Ele afirma que denunciou a conduta do promotor ao MPE e ao CNMP (Conselho Nacional do Ministério Público), mas foi arquivado. Sobre a fragilidade da denúncia, ele aponta que um depósito sob suspeita na conta de Edil foi relativo a contrato de locação.

Golpe - O advogado Rodrigo Dalpiaz Dias afirma que a denúncia do Ministério Público é por ouvir dizer. Ele atua na defesa do ex-vereador Alceu Bueno e dos vereadores Carlos Augusto Borges, o Carlão (PSB), e Waldecy Batista Nunes, o Chocolate (PTB). Segundo ele, o vereador Carlão votou contra a abertura da comissão processante contra Bernal, mas o processo relaciona a movimentação financeira dele no período em que seriam comprados os votos.  Sobre Chocolate, ele pondera que não era preciso pagar para ele ir contra Bernal. “Ele foi chamado de burro e expulso do PP”.

Para o advogado Jail Azambuja, que representa o prefeito afastado Gilmar Olarte (Pros) e Luiz Pedro Guimarães, a operação foi um golpe na prefeitura de Campo Grande. Ele afirma que a autorização para afastar Olarte foi dada em 20 de agosto, mas cumprida só no dia 25 por ser data em que seria julgado uma ação que poderia reconduzir Bernal. “O Tribunal de Justiça se viu obrigado a reconduzir Bernal ao cargo. A 1ª Câmara foi encurralada”, diz.

Advogado do ex-prefeito Nelson Trad Filho (PTB), César Maksoud afirma que o Ministério denuncia associação criminosa, mas não aponta o crime. “Isso não é brincadeira, influencia na família, na vida pessoal. O meu cliente não tem nada a ver com essa situação e espero que seja rejeitada”, afirma.
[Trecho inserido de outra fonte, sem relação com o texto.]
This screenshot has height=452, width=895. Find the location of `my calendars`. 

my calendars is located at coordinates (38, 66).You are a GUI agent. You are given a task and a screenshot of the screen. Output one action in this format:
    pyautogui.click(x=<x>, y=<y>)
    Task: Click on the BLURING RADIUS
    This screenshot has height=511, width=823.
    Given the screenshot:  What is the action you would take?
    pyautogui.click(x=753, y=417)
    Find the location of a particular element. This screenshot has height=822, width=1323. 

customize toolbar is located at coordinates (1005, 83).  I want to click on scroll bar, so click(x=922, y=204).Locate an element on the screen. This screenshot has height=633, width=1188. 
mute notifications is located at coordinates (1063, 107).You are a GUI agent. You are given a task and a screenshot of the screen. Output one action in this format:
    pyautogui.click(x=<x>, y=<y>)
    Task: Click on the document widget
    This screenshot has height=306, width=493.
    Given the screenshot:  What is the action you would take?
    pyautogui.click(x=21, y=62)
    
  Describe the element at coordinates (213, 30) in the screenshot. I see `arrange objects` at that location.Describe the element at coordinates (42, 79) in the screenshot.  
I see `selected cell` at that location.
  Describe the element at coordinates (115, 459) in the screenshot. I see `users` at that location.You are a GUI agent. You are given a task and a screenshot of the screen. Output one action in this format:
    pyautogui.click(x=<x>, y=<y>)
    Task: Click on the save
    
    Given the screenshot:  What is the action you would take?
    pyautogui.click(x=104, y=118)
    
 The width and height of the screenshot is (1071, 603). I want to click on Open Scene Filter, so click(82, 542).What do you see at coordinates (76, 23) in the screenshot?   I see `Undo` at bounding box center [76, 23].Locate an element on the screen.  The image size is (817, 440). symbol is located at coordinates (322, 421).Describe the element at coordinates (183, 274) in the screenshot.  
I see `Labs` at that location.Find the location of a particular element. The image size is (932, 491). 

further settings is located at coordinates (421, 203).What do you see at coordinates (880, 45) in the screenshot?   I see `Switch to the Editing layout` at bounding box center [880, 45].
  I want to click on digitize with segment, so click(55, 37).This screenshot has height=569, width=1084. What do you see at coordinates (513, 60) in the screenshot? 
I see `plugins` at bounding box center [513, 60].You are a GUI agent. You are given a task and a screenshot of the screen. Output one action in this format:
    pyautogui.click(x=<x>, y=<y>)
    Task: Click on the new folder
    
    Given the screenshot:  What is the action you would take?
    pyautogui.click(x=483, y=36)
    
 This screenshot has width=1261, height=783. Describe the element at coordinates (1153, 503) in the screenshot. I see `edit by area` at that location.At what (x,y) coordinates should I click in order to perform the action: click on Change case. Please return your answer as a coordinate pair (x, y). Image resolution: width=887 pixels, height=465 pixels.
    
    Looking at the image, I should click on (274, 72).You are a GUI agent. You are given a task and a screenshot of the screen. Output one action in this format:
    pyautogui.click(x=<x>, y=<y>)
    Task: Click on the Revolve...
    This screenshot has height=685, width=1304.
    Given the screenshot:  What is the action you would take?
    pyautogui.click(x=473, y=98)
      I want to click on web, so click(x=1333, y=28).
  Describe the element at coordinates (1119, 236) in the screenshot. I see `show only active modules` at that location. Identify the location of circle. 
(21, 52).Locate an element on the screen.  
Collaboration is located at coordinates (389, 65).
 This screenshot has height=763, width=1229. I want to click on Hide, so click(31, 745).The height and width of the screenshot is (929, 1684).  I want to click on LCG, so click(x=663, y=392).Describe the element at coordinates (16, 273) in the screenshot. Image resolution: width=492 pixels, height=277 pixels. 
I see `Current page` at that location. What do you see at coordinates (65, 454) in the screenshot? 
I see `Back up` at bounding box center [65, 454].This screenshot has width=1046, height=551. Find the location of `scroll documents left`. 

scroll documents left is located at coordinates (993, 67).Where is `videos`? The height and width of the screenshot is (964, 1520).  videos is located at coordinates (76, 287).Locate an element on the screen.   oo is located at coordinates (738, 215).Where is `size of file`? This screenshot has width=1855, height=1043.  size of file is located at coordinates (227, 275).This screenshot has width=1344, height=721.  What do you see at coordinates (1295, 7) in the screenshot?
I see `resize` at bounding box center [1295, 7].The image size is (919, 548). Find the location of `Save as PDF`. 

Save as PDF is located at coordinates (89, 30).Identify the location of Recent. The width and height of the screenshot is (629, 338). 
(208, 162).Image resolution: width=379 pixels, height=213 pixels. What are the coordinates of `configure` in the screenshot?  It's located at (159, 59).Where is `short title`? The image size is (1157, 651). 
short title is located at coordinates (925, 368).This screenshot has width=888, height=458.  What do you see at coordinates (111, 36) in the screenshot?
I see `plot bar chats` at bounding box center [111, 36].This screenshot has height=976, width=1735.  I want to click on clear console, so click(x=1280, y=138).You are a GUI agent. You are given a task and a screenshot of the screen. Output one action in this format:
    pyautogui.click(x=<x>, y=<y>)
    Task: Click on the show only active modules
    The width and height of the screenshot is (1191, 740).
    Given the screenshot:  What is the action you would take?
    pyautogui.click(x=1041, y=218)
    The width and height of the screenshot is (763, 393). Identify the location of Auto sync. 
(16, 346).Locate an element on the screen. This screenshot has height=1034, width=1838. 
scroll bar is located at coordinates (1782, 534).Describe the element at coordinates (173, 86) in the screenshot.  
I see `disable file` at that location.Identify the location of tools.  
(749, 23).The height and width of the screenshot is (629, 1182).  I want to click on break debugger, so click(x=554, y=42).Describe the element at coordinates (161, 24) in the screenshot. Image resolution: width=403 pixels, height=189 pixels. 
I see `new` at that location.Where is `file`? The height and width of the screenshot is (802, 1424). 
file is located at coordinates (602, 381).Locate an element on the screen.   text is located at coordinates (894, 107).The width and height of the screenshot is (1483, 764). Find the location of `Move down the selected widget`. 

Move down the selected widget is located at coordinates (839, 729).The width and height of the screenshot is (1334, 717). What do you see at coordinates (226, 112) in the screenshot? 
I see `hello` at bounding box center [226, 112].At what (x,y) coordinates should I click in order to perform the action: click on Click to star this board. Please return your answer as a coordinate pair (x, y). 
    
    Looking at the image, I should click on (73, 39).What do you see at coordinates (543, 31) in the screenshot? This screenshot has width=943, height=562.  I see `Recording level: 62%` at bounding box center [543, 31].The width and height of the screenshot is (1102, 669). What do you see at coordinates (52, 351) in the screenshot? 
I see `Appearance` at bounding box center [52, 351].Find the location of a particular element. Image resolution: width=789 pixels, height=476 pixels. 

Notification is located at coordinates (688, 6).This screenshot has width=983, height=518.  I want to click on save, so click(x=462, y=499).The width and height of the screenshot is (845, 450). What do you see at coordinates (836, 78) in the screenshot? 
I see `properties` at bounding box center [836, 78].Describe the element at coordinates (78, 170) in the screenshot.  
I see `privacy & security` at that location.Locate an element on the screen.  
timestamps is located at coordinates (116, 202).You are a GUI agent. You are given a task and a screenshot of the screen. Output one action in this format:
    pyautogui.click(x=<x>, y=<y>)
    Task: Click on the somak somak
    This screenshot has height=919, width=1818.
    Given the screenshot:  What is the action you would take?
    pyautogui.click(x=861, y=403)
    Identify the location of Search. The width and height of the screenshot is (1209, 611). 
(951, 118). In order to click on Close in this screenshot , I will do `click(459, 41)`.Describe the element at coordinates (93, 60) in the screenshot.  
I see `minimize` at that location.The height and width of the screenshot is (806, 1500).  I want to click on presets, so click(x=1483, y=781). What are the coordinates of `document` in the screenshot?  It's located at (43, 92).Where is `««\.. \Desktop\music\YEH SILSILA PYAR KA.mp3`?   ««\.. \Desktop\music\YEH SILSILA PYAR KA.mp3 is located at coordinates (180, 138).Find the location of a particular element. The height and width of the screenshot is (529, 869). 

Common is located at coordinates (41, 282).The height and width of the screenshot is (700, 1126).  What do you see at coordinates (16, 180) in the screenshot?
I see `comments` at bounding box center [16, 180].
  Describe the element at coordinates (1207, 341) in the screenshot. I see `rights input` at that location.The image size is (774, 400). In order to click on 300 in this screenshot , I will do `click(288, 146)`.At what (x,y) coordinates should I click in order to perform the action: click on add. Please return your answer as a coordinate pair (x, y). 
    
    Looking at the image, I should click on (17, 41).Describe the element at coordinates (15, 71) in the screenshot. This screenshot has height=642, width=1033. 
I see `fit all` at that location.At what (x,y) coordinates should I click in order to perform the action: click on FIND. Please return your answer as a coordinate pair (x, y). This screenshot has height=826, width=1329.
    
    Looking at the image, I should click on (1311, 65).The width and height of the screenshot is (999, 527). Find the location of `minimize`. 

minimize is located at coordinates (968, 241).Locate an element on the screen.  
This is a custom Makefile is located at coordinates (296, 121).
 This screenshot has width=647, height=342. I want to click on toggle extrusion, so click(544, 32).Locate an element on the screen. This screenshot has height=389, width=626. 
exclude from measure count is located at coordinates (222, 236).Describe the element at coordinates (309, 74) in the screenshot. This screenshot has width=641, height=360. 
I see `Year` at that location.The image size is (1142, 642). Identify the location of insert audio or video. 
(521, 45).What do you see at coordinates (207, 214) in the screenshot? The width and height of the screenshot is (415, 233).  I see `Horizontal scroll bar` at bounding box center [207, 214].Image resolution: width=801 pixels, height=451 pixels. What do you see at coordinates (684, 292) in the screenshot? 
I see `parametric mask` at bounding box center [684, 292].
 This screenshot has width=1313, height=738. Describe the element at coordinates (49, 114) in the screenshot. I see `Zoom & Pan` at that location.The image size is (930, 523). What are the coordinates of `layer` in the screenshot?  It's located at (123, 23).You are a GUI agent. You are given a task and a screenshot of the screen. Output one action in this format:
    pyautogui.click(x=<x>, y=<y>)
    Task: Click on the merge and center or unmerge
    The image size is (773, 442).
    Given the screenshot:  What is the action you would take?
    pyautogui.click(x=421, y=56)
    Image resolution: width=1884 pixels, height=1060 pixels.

Os advogados também aponta que o MPE foi seletivo, poupando os então vereadores que têm ligação com o PSDB, que comanda o governo do Estado e, por tabela, o Ministério Público. Nessa lista entram a Rose Modesto (atual vice-governadora) e Elizeu Dionízio (deputado federal). A coletiva foi em auditório do Hotel Bahamas, cuja média do custo de locação é de R$ 600. 

O processo contra 24 pessoas tramita desde o mês passado na seção criminal do TJ/MS (Tribunal de Justiça de Mato Grosso do Sul).

O procedimento contabiliza mais de 15 mil páginas. As denúncias são de associação criminosa e corrupção. O Ministério Público vai se manifestar à tarde sobre a coletiva de imprensa dos advogados.